(Stored data entries)
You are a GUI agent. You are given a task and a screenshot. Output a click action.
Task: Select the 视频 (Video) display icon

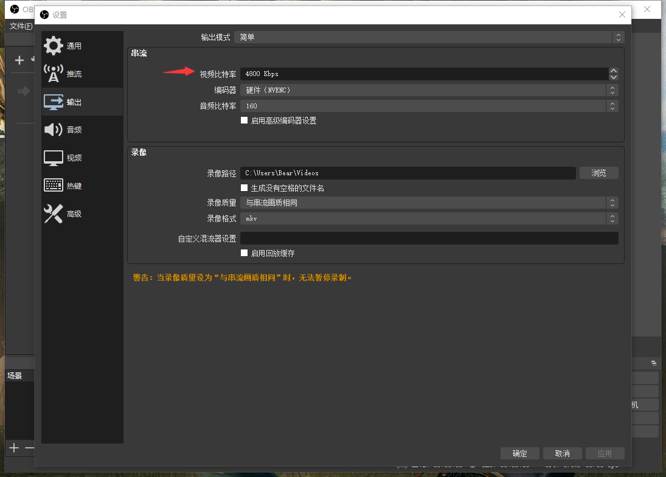[54, 158]
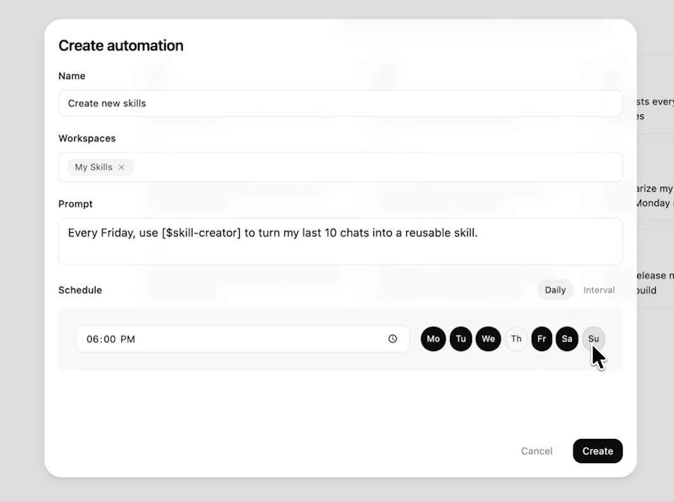674x501 pixels.
Task: Toggle the Sunday day button
Action: click(x=594, y=339)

What you will do:
Your answer must be an exact reproduction of all entries, containing no pictures.

Response to the task:
You are a GUI agent. You are given a task and a screenshot. Output a click action.
Task: Select the 视频 (Video) display icon

[54, 158]
674x501 pixels.
Task: Toggle the Sunday day button
Action: click(x=594, y=339)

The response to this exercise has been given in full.